En 1997, Abdelilah Benkirane fait son entrée à la Chambre des représentants, élu à Salé. À l’époque, le Parti de la justice et du développement (PJD) n’est encore qu’une petite formation issue du MPDC, cherchant une place dans le jeu institutionnel. Benkirane impose sa verve, son humour piquant et son sens de la formule. Peu à peu, il devient la voix la plus audible du parti. En 2008, il en prend officiellement les rênes, transformant le PJD en machine électorale. Sa stratégie est claire : adoucir l’image rigoriste du mouvement islamiste pour en faire une force nationale crédible, capable de dialoguer avec le Palais comme avec les autres formations.
L’année 2011 marque un tournant historique. Dans le sillage du printemps arabe et du mouvement du 20-Février, le Maroc réforme sa Constitution. Aux élections de novembre, le PJD triomphe. Le 29 novembre, Abdelilah Benkirane est nommé chef du gouvernement par le roi Mohammed VI.
À Rabat, une nouvelle ère s’ouvre : celle du premier exécutif dirigé par un parti islamiste. Benkirane, vêtu de son habit traditionnel et armé d’un franc-parler qui surprend l’opinion, incarne une rupture avec le style compassé de ses prédécesseurs.
L’un des héritages les plus marquants de l’ère Benkirane reste sans conteste son choix d’affronter des dossiers explosifs, longtemps laissés en suspens par ses prédécesseurs. Dès son arrivée à la primature, il a ciblé la Caisse de compensation, ce mécanisme de subventions des produits de base qui pesait lourdement sur le budget de l’État. La décision de libéraliser progressivement les prix des carburants fut un tournant historique : applaudie par les institutions financières internationales qui saluaient une démarche de rationalisation, elle fut en revanche vécue par de nombreux Marocains comme une saignée directe dans leur pouvoir d’achat.
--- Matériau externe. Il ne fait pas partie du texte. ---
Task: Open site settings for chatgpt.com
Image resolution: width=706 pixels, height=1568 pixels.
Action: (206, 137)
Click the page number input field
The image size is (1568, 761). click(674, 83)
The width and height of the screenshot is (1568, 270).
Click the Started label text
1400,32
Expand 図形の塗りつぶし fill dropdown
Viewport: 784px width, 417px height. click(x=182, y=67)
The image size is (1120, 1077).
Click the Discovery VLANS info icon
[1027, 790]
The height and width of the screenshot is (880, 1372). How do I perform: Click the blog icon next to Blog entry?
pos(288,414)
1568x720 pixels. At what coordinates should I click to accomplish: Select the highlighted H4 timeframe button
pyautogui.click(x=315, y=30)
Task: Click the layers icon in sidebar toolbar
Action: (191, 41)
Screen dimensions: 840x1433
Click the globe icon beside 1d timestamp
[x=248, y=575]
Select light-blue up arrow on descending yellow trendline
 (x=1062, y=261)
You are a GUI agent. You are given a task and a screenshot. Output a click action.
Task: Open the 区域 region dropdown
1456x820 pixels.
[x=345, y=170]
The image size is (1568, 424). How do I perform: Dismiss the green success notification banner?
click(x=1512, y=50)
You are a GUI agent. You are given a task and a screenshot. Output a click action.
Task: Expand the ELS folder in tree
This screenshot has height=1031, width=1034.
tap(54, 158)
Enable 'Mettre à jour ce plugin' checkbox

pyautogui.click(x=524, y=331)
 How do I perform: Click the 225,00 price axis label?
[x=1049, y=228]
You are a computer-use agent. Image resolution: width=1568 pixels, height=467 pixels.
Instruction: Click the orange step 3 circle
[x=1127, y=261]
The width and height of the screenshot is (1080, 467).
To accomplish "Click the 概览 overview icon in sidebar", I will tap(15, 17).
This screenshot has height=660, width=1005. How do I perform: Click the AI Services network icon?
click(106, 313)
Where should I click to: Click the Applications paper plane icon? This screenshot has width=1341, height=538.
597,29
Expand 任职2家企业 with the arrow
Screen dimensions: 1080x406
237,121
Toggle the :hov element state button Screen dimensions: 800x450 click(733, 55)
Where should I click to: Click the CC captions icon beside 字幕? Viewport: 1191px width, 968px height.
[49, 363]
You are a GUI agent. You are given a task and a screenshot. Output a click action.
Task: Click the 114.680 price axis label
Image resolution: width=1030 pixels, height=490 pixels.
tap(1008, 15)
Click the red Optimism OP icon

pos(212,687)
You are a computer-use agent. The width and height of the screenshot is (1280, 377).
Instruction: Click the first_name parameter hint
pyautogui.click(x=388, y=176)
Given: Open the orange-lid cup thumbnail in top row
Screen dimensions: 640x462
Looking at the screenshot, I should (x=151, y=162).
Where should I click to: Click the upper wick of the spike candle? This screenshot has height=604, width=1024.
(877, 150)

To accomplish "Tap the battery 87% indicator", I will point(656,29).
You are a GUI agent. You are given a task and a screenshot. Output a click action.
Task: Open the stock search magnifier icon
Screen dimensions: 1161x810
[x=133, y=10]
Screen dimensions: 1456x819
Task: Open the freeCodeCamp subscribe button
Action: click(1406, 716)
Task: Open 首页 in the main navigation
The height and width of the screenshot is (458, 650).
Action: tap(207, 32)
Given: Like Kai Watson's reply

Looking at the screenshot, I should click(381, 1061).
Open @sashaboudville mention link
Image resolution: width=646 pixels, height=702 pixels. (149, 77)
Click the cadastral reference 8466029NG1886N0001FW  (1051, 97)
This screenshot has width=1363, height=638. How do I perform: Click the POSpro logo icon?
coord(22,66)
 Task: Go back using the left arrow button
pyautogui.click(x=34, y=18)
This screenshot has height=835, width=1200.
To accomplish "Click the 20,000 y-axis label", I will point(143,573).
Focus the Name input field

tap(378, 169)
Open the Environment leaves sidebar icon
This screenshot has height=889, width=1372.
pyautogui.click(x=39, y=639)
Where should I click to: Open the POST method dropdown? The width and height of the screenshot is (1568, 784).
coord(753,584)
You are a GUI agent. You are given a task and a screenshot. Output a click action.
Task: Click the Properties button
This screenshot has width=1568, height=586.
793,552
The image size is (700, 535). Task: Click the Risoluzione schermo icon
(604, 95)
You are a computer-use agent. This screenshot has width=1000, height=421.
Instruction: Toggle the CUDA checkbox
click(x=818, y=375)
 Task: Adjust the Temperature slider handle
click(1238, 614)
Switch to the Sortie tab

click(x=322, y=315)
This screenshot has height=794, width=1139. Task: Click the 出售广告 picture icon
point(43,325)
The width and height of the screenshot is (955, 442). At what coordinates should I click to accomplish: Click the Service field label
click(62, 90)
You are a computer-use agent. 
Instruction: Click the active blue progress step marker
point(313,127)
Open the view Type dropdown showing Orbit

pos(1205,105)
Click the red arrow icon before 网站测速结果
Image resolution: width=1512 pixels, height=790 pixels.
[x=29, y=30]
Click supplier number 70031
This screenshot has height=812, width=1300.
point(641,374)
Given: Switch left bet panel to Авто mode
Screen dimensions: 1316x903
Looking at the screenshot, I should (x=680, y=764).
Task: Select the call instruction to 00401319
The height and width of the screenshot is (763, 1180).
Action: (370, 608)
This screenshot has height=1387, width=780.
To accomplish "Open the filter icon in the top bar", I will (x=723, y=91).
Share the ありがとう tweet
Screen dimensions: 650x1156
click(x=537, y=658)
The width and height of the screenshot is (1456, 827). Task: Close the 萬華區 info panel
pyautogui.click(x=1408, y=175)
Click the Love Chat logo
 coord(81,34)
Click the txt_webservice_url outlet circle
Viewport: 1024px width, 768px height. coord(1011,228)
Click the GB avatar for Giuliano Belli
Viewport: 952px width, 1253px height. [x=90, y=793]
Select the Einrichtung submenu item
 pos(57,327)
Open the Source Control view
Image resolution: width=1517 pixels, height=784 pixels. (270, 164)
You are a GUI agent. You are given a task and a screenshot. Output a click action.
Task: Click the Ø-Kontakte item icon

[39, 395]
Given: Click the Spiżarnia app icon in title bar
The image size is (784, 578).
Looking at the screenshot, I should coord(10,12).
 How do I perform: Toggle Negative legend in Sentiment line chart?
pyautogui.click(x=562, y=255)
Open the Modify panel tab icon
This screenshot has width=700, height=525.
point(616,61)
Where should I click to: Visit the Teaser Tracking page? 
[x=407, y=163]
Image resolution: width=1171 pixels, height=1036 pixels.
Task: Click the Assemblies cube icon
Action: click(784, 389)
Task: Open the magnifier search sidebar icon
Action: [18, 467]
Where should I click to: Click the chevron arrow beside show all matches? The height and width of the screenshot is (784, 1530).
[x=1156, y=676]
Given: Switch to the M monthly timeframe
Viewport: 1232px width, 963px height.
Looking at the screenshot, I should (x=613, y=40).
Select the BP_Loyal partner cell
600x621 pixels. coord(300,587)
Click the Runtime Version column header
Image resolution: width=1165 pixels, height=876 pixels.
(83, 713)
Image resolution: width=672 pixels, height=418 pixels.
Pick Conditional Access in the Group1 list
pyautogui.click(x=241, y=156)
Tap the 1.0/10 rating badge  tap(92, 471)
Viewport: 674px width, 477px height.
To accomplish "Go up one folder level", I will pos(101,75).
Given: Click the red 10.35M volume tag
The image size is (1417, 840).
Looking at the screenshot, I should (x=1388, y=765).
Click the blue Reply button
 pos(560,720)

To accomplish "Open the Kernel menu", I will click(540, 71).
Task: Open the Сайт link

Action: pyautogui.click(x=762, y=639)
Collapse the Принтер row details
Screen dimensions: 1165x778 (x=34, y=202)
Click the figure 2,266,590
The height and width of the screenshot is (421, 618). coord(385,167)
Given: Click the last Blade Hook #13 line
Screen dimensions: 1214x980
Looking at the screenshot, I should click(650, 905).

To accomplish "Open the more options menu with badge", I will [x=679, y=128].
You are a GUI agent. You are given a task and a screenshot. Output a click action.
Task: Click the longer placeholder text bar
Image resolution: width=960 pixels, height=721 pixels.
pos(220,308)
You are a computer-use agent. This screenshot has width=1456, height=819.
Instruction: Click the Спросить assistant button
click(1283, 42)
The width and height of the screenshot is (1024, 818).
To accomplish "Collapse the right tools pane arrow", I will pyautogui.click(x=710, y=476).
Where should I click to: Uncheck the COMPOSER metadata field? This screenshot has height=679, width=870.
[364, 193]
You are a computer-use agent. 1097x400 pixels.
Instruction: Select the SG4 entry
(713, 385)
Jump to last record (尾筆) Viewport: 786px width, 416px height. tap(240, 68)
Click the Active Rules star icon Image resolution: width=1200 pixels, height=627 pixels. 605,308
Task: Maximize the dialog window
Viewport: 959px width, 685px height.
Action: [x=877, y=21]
Autre chantier épineux : celui des retraites. Conscient de l’insoutenabilité du régime des pensions civiles, Benkirane a fait adopter en 2016 une réforme « paramétrique » : relèvement progressif de l’âge légal de départ à la retraite, augmentation des cotisations, modification de l’assiette de calcul. Le gouvernement y voyait un geste de responsabilité face aux générations futures ; les syndicats et la rue y voyaient une injustice sociale, frappant de plein fouet des fonctionnaires déjà fragilisés par l’érosion du pouvoir d’achat. Les manifestations qui ont accompagné ce projet ont témoigné de la profondeur du malaise.
Ces réformes ont façonné l’image d’un Chef du gouvernement pragmatique et audacieux, qui assumait le coût politique de décisions impopulaires. Mais elles ont aussi installé durablement une fracture entre son exécutif et une partie de la population. Car si elles ont permis de stabiliser les finances publiques et de rassurer les partenaires économiques du Royaume, elles ont renforcé le sentiment, dans les classes moyennes, d’un gouvernement déconnecté de leurs difficultés quotidiennes.
Le paradoxe Benkirane est là : en voulant redresser l’économie et inscrire le Maroc dans une logique de rigueur budgétaire, il a consolidé sa réputation d’homme d’État courageux aux yeux des institutions, tout en fragilisant l’image d’un dirigeant « proche du peuple » qui avait fait son succès électoral.
Au-delà de ses réformes, c’est son style singulier qui a façonné la figure d’Abdelilah Benkirane. Tribun hors norme, il détonne dans un paysage politique marocain souvent marqué par la prudence et le langage feutré. À la Chambre des représentants comme dans ses meetings, il se distingue par un verbe direct, des tirades ponctuées d’humour et des formules qui font mouche. Là où d’autres soignent chaque mot pour éviter le faux pas, Benkirane improvise, plaisante, pique ses adversaires et assume un parler vrai qui fascine ses partisans et dérange ses opposants.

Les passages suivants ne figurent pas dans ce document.